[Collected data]
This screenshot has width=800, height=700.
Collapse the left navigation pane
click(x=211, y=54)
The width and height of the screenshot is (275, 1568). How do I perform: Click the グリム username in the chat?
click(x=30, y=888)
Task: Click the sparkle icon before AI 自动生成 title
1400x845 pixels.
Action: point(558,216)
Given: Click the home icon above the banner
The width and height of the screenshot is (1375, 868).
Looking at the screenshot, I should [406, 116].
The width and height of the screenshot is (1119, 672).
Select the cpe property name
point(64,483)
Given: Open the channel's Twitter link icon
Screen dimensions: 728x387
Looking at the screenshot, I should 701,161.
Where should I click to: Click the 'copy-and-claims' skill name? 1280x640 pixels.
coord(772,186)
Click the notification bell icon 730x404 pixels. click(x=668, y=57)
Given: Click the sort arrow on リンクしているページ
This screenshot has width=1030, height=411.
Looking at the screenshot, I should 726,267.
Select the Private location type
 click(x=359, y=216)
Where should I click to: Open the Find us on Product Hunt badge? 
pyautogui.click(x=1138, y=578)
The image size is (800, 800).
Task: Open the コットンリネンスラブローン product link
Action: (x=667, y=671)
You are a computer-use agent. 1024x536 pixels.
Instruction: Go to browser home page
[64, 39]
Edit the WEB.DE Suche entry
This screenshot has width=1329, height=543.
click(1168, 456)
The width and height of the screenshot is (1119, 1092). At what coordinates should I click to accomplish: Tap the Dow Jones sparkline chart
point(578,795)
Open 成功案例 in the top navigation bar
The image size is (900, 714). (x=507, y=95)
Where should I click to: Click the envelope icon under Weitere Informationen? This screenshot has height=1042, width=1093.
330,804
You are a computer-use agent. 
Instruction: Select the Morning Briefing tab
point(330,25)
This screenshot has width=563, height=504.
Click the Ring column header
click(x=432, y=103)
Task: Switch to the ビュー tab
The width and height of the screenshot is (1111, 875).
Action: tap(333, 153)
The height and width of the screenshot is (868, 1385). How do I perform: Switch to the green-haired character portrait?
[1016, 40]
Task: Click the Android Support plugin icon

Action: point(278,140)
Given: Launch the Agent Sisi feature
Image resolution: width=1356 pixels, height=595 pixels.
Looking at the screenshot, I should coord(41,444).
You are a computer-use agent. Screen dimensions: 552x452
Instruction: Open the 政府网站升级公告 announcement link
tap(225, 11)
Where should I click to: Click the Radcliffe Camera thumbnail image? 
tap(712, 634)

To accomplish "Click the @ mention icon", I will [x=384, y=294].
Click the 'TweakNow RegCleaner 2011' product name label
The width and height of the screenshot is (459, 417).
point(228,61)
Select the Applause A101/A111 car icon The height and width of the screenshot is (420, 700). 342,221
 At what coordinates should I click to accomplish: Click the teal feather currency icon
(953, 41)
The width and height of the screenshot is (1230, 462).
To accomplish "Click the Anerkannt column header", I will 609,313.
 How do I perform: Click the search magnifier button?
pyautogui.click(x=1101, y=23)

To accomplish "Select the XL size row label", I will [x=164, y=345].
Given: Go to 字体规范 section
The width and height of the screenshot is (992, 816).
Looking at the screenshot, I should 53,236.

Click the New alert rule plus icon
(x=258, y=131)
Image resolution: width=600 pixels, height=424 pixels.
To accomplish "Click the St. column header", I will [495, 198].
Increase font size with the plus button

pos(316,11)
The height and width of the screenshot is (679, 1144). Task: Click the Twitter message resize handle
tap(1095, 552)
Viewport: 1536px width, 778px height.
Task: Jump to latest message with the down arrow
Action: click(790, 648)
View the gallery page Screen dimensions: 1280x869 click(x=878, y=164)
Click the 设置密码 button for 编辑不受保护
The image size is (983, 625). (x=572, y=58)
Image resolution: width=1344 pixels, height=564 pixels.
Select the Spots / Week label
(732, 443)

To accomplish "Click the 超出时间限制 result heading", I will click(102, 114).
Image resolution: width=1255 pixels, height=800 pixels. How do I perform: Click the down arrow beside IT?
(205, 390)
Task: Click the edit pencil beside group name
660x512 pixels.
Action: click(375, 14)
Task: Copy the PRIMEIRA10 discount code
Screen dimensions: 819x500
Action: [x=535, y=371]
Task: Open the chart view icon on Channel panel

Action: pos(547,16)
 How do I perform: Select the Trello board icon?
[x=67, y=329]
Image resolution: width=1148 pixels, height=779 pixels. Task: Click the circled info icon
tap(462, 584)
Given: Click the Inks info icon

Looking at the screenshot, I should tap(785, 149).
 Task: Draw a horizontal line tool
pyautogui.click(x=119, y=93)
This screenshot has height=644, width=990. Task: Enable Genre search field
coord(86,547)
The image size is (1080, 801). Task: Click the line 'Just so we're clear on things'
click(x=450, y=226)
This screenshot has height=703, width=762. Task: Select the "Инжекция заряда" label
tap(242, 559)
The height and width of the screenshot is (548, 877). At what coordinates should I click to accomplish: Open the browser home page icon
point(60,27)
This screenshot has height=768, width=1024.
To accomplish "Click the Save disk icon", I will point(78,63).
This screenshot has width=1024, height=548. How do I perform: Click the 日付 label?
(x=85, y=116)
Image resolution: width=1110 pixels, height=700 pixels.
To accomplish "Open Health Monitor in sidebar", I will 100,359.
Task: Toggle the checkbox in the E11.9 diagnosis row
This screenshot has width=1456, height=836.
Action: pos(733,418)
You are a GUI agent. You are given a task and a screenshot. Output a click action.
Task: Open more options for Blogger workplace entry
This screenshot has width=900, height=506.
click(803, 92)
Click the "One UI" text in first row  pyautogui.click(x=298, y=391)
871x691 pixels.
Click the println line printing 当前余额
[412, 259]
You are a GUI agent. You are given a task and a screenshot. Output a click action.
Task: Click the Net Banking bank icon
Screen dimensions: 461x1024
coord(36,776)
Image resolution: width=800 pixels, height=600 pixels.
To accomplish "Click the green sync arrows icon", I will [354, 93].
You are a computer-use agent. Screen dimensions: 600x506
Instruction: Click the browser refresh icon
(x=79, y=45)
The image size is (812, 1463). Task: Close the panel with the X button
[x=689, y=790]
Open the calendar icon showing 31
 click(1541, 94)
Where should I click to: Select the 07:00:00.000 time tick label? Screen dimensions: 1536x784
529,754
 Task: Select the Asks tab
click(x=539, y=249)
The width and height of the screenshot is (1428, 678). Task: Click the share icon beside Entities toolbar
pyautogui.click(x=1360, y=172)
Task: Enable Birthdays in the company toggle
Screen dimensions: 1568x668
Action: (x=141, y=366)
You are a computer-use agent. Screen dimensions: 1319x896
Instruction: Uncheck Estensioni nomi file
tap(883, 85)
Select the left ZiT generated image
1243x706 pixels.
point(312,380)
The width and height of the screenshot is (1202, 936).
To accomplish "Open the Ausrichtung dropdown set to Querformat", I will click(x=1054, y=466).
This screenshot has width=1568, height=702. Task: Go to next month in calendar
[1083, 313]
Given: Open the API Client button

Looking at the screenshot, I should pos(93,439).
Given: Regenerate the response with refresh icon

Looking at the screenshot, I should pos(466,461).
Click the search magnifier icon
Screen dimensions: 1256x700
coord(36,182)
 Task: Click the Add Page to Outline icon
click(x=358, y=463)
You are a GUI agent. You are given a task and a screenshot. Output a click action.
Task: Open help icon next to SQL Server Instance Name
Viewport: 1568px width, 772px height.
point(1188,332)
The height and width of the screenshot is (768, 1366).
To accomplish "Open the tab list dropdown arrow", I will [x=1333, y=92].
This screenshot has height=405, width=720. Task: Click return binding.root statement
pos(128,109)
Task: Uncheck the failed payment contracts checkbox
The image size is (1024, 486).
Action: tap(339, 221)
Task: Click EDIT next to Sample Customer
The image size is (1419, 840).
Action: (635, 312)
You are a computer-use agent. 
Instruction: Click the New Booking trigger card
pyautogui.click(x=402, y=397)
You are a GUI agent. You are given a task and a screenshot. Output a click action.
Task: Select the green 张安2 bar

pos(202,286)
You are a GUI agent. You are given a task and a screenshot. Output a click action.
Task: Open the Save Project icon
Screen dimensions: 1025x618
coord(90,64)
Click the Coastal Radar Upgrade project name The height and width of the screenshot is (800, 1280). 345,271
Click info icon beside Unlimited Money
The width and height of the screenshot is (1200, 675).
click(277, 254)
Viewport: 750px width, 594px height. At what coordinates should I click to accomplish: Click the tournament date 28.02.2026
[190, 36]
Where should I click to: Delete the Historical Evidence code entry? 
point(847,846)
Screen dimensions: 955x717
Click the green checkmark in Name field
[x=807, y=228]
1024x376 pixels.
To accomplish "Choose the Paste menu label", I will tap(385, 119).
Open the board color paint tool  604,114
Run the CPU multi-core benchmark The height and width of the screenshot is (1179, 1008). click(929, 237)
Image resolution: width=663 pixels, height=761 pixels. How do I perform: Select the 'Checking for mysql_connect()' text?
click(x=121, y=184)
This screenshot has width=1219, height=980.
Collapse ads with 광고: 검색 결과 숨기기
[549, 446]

● **Required action**: Respond with only the number of lines in the data that include the string "dropdown".

● **Result for this exercise**: 2